# What you should do
Write out every line below that contains "arrow".

# Source information
Start of Block

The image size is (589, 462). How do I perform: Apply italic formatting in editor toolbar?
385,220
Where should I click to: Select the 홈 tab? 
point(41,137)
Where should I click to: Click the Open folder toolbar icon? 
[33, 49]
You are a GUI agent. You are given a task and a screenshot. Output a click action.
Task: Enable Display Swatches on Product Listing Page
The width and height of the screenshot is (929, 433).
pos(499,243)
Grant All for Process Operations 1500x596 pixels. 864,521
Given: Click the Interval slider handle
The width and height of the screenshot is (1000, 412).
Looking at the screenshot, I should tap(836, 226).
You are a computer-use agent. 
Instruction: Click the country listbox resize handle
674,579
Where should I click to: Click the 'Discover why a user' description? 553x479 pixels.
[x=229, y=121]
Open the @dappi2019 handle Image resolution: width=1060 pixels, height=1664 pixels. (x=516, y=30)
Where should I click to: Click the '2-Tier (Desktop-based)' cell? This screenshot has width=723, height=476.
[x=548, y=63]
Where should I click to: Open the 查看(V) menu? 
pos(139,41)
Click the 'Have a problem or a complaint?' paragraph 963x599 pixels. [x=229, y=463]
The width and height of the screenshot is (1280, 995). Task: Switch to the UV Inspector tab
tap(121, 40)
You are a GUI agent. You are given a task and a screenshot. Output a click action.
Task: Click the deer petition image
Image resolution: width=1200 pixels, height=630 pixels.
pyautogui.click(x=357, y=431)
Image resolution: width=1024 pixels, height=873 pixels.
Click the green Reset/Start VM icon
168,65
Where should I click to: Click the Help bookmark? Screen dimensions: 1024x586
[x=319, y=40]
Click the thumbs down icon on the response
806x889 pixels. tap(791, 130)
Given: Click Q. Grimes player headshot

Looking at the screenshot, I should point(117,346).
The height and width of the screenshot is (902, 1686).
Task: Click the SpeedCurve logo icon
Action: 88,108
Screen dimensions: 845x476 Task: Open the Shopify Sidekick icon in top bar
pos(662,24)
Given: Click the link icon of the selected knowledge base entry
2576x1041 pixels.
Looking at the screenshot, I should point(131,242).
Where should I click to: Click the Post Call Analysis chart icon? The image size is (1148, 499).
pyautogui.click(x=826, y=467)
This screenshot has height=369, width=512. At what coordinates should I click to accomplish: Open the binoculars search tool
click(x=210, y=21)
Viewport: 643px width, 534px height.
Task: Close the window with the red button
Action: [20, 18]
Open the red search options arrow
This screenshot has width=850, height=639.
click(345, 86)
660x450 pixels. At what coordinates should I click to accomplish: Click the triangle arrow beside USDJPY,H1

End of Block

# Your response
Open the red search options arrow
660x450 pixels. At what coordinates should I click to accomplish: Click the triangle arrow beside USDJPY,H1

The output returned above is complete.